• What is expected: Among the records below, find the line that has "Privacy policy (625, 1716)"; from there, give the lines again exactly, and stop after the line that has "veena@notesnbeats.com (68, 1390)".

++++ Available data ++++

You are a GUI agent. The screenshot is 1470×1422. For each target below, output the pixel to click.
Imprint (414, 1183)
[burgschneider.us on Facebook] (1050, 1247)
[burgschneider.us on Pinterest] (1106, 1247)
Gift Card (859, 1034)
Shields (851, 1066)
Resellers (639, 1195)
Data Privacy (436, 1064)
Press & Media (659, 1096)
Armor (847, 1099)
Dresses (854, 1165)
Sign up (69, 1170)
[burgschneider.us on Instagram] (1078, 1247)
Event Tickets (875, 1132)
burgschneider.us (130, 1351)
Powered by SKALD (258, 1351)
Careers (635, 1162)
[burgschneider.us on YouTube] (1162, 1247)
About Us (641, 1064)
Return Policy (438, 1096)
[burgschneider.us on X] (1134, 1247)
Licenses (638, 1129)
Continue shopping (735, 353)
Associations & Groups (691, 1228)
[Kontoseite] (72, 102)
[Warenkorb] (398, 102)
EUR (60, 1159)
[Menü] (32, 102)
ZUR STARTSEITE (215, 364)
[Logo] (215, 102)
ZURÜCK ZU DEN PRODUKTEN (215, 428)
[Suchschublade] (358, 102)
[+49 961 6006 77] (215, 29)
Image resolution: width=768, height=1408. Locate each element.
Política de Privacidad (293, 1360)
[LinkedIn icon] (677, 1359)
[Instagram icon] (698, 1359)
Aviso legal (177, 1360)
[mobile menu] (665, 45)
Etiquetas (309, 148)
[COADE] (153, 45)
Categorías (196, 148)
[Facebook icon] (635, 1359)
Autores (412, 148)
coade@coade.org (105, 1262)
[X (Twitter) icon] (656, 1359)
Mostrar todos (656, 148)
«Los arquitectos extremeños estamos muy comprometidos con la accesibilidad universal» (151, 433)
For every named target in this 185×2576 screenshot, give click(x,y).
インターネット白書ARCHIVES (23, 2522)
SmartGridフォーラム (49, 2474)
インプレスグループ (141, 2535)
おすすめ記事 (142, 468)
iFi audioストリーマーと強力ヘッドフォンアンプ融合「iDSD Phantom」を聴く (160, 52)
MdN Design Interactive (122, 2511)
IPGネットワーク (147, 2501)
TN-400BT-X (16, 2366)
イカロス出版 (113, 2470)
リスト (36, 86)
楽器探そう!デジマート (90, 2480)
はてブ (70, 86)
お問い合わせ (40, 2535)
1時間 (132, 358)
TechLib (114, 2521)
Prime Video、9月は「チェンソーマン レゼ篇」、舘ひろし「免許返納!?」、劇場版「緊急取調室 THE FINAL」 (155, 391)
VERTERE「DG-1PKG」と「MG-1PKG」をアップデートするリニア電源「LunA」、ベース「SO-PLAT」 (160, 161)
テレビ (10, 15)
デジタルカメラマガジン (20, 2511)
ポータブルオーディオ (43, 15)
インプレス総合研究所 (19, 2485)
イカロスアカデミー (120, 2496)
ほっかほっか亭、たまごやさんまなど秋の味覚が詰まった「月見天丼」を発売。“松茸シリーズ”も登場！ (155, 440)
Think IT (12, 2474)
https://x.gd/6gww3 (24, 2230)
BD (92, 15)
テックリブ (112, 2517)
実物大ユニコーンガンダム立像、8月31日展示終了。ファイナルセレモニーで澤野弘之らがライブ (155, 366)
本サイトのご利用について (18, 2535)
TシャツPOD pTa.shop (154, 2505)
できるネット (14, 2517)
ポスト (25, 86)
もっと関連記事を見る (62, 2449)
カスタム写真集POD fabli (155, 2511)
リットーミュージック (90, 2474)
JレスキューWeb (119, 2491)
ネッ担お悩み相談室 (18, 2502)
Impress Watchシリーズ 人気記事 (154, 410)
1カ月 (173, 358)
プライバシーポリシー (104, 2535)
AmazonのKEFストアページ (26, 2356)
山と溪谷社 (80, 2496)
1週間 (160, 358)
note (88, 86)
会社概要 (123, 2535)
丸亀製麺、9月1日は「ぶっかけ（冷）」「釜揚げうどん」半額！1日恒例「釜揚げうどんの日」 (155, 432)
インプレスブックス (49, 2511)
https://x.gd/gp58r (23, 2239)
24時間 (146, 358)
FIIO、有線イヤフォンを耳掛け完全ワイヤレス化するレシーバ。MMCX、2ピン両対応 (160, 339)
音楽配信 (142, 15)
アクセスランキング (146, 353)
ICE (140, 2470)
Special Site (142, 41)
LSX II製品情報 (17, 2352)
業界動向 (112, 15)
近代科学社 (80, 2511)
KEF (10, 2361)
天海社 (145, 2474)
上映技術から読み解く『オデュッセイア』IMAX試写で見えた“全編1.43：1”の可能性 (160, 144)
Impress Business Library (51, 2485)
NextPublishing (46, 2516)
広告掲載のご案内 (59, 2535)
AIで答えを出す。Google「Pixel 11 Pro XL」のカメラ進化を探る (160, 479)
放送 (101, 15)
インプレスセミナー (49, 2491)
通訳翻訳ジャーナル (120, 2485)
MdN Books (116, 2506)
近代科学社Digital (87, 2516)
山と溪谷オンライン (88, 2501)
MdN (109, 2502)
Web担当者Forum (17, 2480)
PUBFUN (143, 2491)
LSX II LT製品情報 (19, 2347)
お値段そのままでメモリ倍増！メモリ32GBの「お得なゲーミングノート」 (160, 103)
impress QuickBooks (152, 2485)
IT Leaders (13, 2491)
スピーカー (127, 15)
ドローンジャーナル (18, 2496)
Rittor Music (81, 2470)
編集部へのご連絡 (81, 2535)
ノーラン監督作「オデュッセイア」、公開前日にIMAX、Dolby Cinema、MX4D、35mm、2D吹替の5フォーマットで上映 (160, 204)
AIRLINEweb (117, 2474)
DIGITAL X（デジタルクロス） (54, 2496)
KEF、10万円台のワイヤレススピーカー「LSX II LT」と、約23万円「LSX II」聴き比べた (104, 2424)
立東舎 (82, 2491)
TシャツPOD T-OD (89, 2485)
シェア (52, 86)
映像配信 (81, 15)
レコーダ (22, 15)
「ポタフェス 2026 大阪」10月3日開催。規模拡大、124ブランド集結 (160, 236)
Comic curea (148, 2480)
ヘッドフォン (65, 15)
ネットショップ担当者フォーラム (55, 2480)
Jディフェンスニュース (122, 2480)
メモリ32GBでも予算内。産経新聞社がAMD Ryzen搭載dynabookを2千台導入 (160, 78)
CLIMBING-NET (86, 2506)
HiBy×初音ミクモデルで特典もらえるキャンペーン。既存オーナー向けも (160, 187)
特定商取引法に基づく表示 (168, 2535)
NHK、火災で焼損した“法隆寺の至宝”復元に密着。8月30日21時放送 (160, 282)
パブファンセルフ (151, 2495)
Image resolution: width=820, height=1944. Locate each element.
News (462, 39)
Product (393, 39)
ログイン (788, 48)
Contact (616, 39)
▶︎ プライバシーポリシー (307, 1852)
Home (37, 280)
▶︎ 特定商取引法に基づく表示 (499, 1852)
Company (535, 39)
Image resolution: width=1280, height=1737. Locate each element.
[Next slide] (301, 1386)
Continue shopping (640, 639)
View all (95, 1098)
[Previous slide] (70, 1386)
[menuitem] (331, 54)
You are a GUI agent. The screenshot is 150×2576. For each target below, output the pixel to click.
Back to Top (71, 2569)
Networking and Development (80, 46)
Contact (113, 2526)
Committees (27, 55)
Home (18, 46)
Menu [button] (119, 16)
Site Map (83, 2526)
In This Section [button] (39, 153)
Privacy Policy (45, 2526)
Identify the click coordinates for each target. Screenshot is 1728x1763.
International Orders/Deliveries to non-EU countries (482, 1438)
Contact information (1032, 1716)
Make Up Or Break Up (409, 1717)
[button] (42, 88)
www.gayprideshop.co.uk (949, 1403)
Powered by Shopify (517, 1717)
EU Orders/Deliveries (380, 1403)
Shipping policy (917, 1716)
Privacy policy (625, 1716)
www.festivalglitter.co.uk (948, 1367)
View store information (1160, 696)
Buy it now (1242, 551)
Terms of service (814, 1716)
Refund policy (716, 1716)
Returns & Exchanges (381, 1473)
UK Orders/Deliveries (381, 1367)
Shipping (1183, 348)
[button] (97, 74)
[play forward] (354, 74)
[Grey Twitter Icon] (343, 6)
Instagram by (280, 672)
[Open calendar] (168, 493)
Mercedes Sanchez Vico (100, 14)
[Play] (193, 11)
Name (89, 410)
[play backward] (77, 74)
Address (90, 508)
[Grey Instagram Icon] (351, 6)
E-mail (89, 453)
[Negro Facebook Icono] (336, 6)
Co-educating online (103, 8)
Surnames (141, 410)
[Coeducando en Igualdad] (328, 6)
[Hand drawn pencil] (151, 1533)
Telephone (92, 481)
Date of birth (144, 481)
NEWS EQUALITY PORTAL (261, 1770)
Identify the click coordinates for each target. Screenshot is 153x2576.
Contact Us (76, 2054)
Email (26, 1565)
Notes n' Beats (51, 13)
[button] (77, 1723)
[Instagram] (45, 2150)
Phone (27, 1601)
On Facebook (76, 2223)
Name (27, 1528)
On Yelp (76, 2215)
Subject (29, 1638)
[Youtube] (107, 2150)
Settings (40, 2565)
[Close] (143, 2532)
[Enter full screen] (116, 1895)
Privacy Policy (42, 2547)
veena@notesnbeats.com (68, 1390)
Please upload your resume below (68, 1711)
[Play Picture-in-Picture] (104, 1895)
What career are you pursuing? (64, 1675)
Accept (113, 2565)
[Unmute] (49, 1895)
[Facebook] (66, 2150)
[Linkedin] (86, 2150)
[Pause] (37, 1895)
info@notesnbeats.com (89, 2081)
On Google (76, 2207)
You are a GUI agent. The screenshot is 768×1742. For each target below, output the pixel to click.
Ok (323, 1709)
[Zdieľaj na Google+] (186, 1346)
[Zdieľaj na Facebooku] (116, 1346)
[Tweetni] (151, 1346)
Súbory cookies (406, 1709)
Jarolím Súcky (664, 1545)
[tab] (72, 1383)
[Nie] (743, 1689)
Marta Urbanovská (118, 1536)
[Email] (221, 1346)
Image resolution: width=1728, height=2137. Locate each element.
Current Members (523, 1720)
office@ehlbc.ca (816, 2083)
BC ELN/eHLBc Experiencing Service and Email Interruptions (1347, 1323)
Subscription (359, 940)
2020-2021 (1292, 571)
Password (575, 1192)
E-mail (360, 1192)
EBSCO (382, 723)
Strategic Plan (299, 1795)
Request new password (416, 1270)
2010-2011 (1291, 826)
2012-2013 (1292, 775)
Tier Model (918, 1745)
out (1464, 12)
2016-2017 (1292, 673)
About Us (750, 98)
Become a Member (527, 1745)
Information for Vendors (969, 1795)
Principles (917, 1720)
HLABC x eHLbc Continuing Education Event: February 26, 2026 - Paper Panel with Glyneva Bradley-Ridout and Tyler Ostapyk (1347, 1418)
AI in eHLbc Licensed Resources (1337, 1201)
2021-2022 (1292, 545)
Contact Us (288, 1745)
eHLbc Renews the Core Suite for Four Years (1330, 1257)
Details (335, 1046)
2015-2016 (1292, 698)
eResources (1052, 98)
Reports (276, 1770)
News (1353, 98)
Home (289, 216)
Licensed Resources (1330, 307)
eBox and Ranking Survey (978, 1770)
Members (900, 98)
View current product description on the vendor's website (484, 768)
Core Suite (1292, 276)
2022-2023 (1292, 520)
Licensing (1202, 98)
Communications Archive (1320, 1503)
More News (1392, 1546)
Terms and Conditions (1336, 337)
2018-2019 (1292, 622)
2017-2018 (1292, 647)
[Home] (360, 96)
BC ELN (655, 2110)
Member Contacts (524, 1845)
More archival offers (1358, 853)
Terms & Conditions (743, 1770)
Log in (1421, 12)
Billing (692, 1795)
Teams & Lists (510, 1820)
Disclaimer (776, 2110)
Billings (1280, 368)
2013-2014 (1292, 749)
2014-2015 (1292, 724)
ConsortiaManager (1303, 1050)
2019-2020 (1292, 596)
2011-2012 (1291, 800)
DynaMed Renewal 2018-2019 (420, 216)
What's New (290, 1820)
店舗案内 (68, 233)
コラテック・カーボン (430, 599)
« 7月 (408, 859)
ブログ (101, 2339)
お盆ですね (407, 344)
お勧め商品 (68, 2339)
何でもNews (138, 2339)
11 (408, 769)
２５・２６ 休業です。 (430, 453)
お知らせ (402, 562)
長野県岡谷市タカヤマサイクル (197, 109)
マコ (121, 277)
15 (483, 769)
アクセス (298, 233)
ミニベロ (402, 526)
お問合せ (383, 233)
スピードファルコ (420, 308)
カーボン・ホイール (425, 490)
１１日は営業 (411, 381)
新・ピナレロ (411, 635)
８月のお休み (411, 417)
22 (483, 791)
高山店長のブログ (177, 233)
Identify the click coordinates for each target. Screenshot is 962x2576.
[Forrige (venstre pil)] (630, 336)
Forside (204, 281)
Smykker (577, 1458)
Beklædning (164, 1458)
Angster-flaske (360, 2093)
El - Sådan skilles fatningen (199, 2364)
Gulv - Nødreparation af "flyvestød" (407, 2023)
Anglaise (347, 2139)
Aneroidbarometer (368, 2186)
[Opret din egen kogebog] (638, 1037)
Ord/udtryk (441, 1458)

++++

• The answer:
Privacy policy (625, 1716)
www.festivalglitter.co.uk (948, 1367)
View store information (1160, 696)
Buy it now (1242, 551)
Terms of service (814, 1716)
Refund policy (716, 1716)
Returns & Exchanges (381, 1473)
UK Orders/Deliveries (381, 1367)
Shipping (1183, 348)
[button] (97, 74)
[play forward] (354, 74)
[Grey Twitter Icon] (343, 6)
Instagram by (280, 672)
[Open calendar] (168, 493)
Mercedes Sanchez Vico (100, 14)
[Play] (193, 11)
Name (89, 410)
[play backward] (77, 74)
Address (90, 508)
[Grey Instagram Icon] (351, 6)
E-mail (89, 453)
[Negro Facebook Icono] (336, 6)
Co-educating online (103, 8)
Surnames (141, 410)
[Coeducando en Igualdad] (328, 6)
[Hand drawn pencil] (151, 1533)
Telephone (92, 481)
Date of birth (144, 481)
NEWS EQUALITY PORTAL (261, 1770)
Identify the click coordinates for each target. Screenshot is 153x2576.
Contact Us (76, 2054)
Email (26, 1565)
Notes n' Beats (51, 13)
[button] (77, 1723)
[Instagram] (45, 2150)
Phone (27, 1601)
On Facebook (76, 2223)
Name (27, 1528)
On Yelp (76, 2215)
Subject (29, 1638)
[Youtube] (107, 2150)
Settings (40, 2565)
[Close] (143, 2532)
[Enter full screen] (116, 1895)
Privacy Policy (42, 2547)
veena@notesnbeats.com (68, 1390)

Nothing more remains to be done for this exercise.